Phase Three: Counseling Interventions (January to May 2014): Building on continuing feedback from the pilot group of advisors, the Education Advisory Board staff will collaborate with the staff members from the Office of Financial Aid, Student Accounts, and the University Advisement Center to provide support for developing a sequence of interventions/counseling to be deployed when the financial markers are tripped. Intervention models will be based upon two distinct groups of interveners: (1) Academic advisors in the University Advisement Center; and (2) Financial Counselors in the Student Financial Counseling Center.
Phase Four: Full Implementation with Collection of Assessment Data (July 2014 to May 2015): The financial markers and interventions will be rolled out for all advisement sessions for freshmen, sophomores and juniors in the University Advisement Center, and interventions/counseling will be divided between the University Advisement Center and the Student Financial Counseling Center.
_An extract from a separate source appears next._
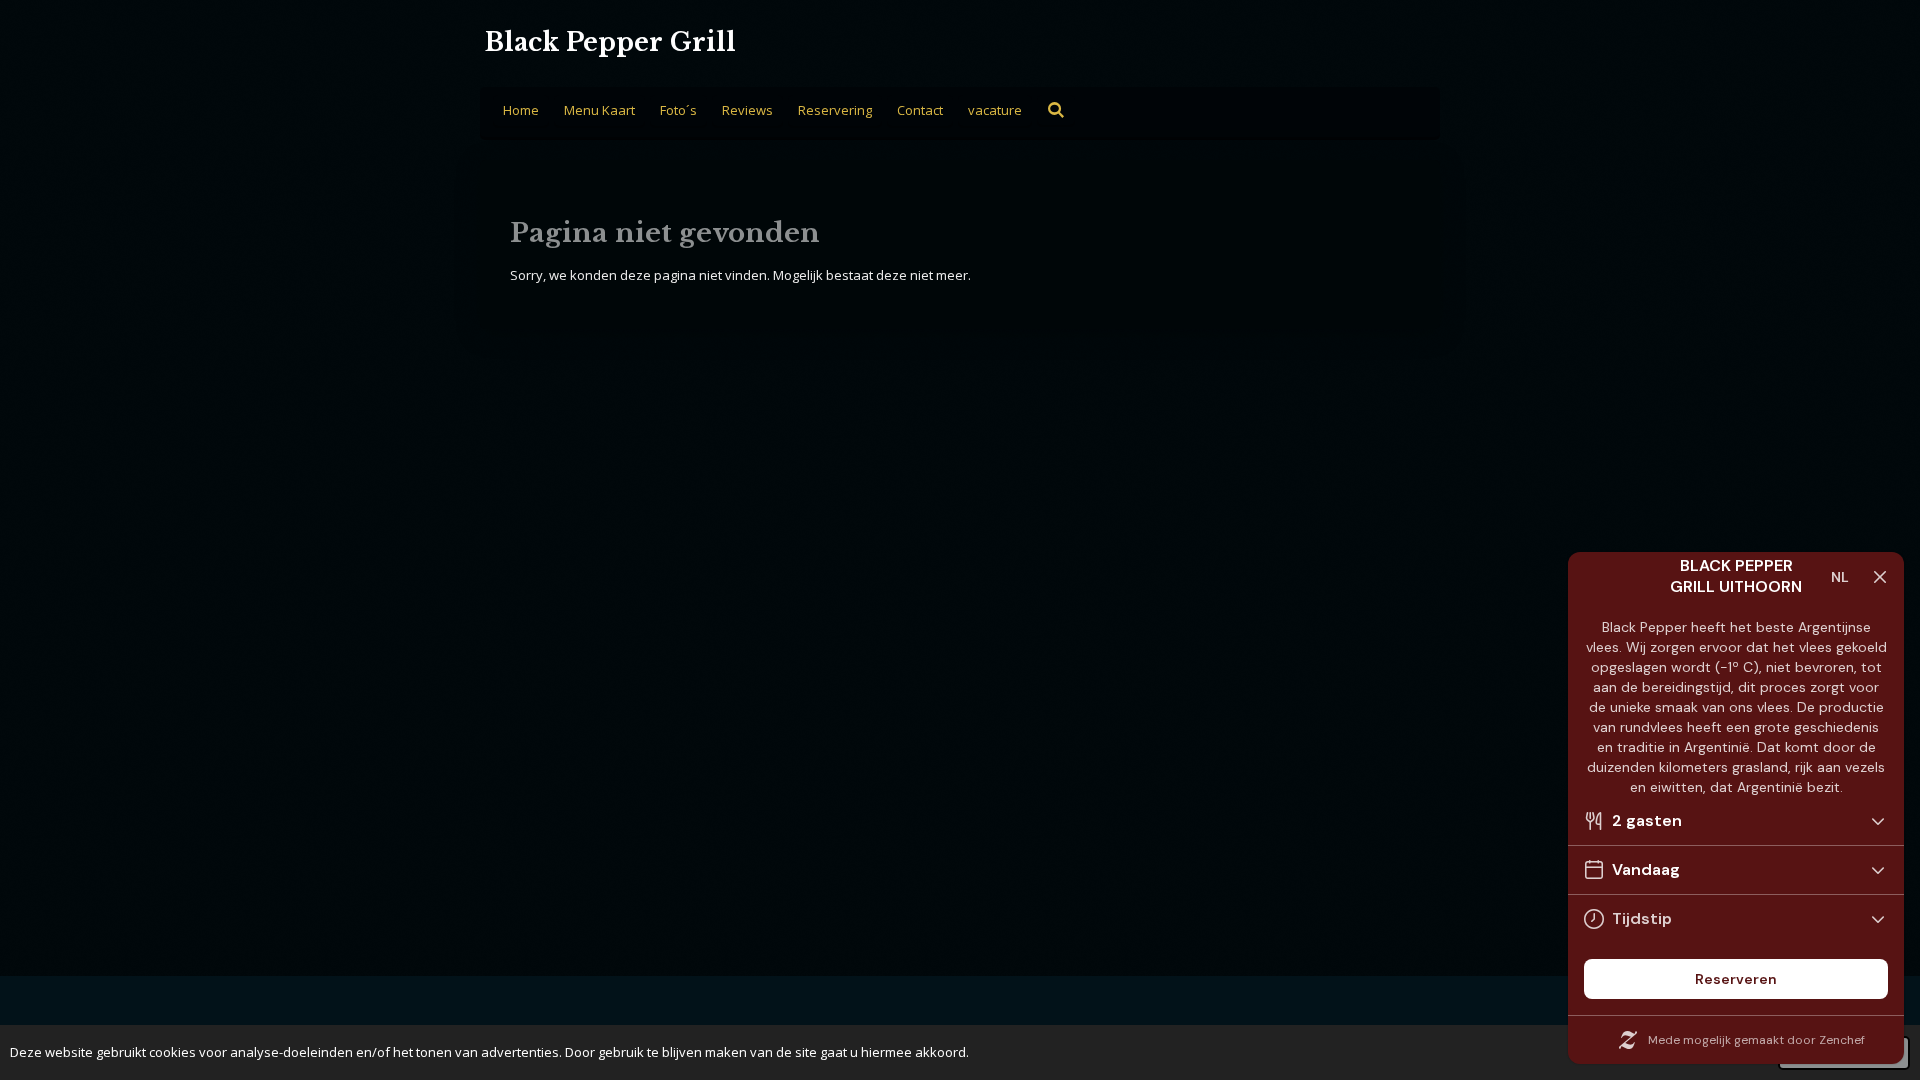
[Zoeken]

All interventions and counseling sessions will be designated by type of marker and type of intervention, and corresponding tracking data will be collected following interventions for issues including GPA, courses failed, retention, credit-hour accumulation, and, when pertinent, completion rates.
Each of the four phases outlined above will produce at least one deliverable—and all of these deliverables (as well as supporting data) will be shared with the USG. The first three phases will be completed within twelve months. As discussed in the previous section, the goals are to provide: (1) a practical model for how institutions might develop risk markers and predictive analytics based on student financial systems; (2) a set of such markers and analytics as they apply to a university with one of the largest Pell populations in the country; (3) better understanding of methods of and challenges to integrating financial factors into a GPS advising system; and (4) preliminary retention, progression and graduation data pertinent to assessing two distinct models of interventions designed to help students determined to be at academic risk due to financial factors.
Significantly, the data, predictive analytics and advisement best practices produced by this project will be useful not only to institutions that adopt GPS advising systems but also to all universities that serve students who face financial obstacles to completion.
As our collaborators at EAB point out, there has never been a systematic effort to develop predicative analytics from the financial data of a large student body such as Georgia State’s, so much of the work will result in new and potentially significant findings. Each of the four phases of the project will have evaluative measures. In Phase One, the viability of the financial markers developed will be evaluated by their predictive ability within the historical data. In Phase Two, we will move from testing the markers in a purely mathematical sense to testing them in two practical ways: (a) by means of feedback from staff professionals in Student Accounts, Financial Aid and advisement, and (b) then by beta testing in actual advisement sessions with students. In Phase Three, we will develop advisement modules and test them in sessions in the University Advisement Center and the Student Financial Resources Center. In Phase Four, we will begin to evaluate the two modes of advisement interventions developed as a part of this project by means of the subsequent GPA and RPG data of the students impacted. Georgia State’s already operating GPS Advising system makes it possible to track the consequences of all advising sessions and to collect pertinent data.